Religious Discrimination or Religious Revival?

Religious Discrimination or Religious Revival?

In any society the legal system plays an important role in steering people in the way we should treat one another. Increasingly, in modern Western societies, those who seek to maintain the legal system have become as dangerous as those who break it. The proposal for a Religious Discrimination Bill is a case in point. It has become so entangled with itself that when Senator Concetta Fierravanti-Wells called for it to be scrapped, the case for agreeing with her had become quite compelling. But then, for very different reasons, Michael Kirby also called for it to be scrapped, leading one to the view that perhaps there was life and reason still to be found in it. In broad terms, some of the disturbing things about our approach to politics and law today might be listed as follows:

  1. Too much is expected of law and politics today. James Boswell was almost offended that his friend, Dr Samuel Johnson had a tendency to mock all schemes for political improvement and progress. In response, Johnson reassured Boswell that ‘most schemes of political improvement are very laughable things.’ This is not to be an excuse for doing nothing, but is a reason for not believing everything. It has become the default position for the general populace to consider that it is the task of the government and/or the judiciary to improve the weather, abolish all nasty thoughts, and usher in Utopia. Laws cannot confer freedoms; they are far more likely to take them away.

EXERCISE DESCRIPTION
Answer these questions from the piece on the Religious Discrimination Bill:
1. Which two people called for the bill to be scrapped?
2. What did Dr Samuel Johnson say most schemes of political improvement are?
3. What does the piece say laws cannot confer?

INFORMATION PROVIDED

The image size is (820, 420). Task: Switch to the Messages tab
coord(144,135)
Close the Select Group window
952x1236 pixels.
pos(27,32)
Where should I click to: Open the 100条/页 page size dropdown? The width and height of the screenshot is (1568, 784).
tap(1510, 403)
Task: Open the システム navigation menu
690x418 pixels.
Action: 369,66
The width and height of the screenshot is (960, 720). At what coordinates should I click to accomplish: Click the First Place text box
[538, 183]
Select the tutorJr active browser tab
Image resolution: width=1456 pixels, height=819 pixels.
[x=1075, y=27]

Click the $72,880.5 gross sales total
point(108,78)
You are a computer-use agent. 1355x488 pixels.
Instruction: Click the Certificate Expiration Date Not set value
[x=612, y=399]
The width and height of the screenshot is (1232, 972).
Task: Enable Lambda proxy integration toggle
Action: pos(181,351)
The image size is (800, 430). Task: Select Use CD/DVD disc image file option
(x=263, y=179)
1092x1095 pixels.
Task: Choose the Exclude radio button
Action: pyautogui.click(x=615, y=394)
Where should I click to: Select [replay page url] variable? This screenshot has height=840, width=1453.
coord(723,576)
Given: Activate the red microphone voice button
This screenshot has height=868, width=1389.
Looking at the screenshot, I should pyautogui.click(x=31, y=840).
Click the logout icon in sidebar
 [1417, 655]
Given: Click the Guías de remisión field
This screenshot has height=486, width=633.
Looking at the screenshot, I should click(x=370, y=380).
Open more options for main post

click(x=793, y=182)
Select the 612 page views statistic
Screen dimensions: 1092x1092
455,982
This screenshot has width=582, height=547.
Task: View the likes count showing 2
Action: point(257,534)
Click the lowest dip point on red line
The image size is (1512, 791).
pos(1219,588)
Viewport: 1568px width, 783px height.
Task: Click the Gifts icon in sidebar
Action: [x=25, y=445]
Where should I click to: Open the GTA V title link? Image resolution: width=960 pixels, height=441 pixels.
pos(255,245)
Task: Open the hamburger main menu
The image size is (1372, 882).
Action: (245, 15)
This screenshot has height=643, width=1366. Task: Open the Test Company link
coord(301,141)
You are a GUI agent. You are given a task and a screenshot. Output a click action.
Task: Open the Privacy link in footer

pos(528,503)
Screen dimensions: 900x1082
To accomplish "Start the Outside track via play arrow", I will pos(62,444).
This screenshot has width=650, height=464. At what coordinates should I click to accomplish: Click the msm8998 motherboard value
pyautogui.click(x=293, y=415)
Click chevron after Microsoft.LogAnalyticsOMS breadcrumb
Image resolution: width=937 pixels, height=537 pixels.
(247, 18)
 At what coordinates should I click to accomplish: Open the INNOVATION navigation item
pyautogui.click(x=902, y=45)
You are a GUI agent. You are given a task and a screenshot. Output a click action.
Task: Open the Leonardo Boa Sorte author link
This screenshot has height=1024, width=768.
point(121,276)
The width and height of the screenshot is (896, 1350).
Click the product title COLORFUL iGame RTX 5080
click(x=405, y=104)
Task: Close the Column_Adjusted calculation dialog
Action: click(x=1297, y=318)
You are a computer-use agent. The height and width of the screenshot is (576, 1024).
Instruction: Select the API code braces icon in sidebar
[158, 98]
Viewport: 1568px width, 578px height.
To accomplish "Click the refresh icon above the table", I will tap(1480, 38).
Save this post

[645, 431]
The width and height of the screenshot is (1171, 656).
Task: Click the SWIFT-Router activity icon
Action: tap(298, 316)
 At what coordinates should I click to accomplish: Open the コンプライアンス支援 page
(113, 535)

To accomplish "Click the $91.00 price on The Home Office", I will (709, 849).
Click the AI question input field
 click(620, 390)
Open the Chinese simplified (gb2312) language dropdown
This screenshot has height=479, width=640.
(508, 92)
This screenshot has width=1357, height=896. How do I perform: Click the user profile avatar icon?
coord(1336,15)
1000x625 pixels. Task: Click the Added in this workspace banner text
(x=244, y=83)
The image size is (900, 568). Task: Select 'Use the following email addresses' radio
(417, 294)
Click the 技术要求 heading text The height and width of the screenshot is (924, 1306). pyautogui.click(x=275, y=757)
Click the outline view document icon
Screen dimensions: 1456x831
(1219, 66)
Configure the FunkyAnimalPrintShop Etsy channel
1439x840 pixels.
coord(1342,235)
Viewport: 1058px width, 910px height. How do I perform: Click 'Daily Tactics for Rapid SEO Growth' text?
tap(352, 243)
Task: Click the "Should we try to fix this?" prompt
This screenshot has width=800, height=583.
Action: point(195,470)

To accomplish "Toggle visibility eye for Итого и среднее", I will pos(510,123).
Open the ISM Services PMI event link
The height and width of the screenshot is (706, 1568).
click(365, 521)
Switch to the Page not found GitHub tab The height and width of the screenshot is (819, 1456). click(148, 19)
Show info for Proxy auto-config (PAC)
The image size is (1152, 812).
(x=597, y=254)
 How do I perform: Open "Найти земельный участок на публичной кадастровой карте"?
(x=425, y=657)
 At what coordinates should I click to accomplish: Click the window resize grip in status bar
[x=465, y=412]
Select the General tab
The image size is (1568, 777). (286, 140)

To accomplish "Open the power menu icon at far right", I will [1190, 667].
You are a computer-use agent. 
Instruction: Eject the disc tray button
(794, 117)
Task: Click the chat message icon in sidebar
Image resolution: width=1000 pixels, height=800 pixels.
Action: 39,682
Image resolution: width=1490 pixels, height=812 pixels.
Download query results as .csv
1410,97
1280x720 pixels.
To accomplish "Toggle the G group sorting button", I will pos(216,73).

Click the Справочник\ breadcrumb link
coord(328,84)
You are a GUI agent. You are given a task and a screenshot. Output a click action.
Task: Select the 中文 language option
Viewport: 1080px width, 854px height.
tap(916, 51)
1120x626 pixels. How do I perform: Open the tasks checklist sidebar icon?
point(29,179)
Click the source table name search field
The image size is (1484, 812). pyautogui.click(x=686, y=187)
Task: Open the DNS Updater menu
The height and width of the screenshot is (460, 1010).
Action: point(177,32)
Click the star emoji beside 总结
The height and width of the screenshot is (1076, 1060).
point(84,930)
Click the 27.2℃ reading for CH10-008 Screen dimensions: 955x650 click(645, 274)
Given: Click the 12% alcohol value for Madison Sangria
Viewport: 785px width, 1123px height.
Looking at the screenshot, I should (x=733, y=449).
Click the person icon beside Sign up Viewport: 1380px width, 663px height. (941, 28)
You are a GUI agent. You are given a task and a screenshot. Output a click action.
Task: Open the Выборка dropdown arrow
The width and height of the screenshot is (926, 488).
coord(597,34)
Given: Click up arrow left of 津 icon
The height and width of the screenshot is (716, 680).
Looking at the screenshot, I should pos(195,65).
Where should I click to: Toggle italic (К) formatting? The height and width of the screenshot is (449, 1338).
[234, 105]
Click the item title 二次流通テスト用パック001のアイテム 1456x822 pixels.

RESPONSE FOR THIS EXERCISE
1. Senator Concetta Fierravanti-Wells and Michael Kirby
2. Very laughable things
3. Freedoms